I looked up. Which was better than looking at him and feeling flustered. “I see it. All right, over there. A cherub. See it?”
“Yeah. But look at that.” He pointed.
“What do you think it looks like?”
“You tell me.”
I leaned back on my hands and studied the cloud. “I don’t know.”
“It’s a palimpsest.”
I playfully slapped his arm. “Sure.”
“Come on! A. is trying to tell us something.”
“Oh, yeah . . . okay, August.”
“A. is saying ‘Come find me.’”
I leaned forward and wrapped my arms around my legs, resting my chin on my knees. “I see it now,” I played along. “Look. The cloud’s shape is changing. It looks like a question mark now. A. is saying, ‘Figure out the mystery.’”
“Now you’re talking, Callie. And you know, you can’t go back to Boston until we figure it out.”
“We have eight weeks.”
Eight weeks,
I told myself. Then I would go back to my real life in Boston. If this turned into anything . . . it was a summer thing. I heard my father’s mantras for me.
Calliope, be reasonable. Calliope, be practical. Calliope, keep your eye on the prize.
“What if we can’t figure it out in eight weeks?”
“That’s all I have.” I needed to face reality. Eight weeks.
“Well, then we better get going.” He stood up and held out a hand to pull me up from the rock. I took it and felt all wobbly inside again.
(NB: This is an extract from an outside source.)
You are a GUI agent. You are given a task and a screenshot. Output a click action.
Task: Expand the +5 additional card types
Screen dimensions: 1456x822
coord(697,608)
I slipped my sandals back on and looked up at the cloud. It transformed from our fantasy back to being a wisp of fluff and not really looking like anything.
5
 
I long.
—A.
 

O
kay, you two will be heading out to pay a visit to Miriam Rose,” Harry said, holding up the strip of paper we had gotten from the butler. “I called her. I know Miriam. I’ve met her at a few society functions, a charity ball one year. Of course, that was when she was still married. Before she became a New York society pariah, the poor thing. She’ll see you tomorrow morning. You’ll love her.”
“What do you mean, society pariah?” I asked. I was sipping a Diet Coke in Harry’s office. August had an iced tea. My face felt pink from our lunchtime sun.
Harry fired up his desktop computer, clicked on the keys, then turned the flat-screen monitor so we could see.
“Miriam Rose,” he said. “On her wedding day.
New York Times
archive photo.”
I held my breath. The picture was black-and-white, but I had truly never seen a more beautiful woman in my entire life. She reminded me of an old-time movie star. Her Grace Kelly ash-blond hair was swept up into a chignon, and her neck was long and graceful. The intricate lace wedding gown fit her close, narrowing to a tiny waist then sweeping out into a cathedral train. Her hands resembled a porcelain doll’s, her lips, a perfect rosebud, her cheekbones stretching up to pale eyes.
“She’s gorgeous,” I said.
“And she was married to Rose for years. She apparently turned a blind eye to his extramarital escapades and the fact that he was known as an emotional bully. But there was some sort of ‘last straw’ a couple of years ago, and they got divorced. He pretty much slashed and burned her life. Destroyed her. Fought her tooth and nail in the courtroom, and made sure that all their friends—and their two children—turned their backs on her.”